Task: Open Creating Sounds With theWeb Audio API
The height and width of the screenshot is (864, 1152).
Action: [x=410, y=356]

...

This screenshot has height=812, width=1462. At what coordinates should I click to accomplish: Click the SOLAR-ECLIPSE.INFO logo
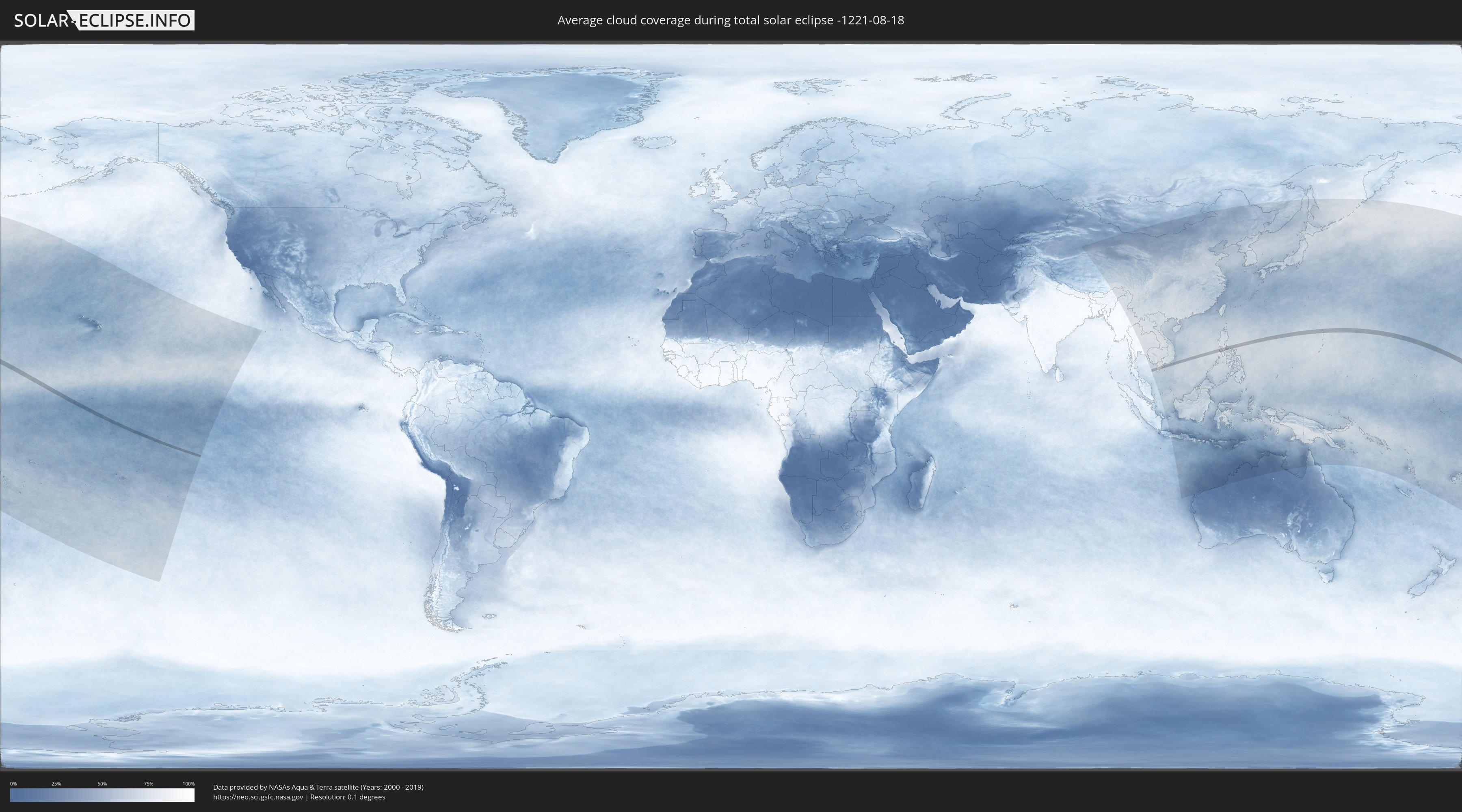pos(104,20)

▶ **STATED EXERCISE**
Reproduce everything in the rows from the line containing "This screenshot has" down to the line containing "pos(104,20)", switching "logo" to "emblem" and leaving all else unchanged. Omit the pictures from your answer.

▶ **SOLVED PROBLEM**
This screenshot has height=812, width=1462. At what coordinates should I click to accomplish: Click the SOLAR-ECLIPSE.INFO emblem
pos(104,20)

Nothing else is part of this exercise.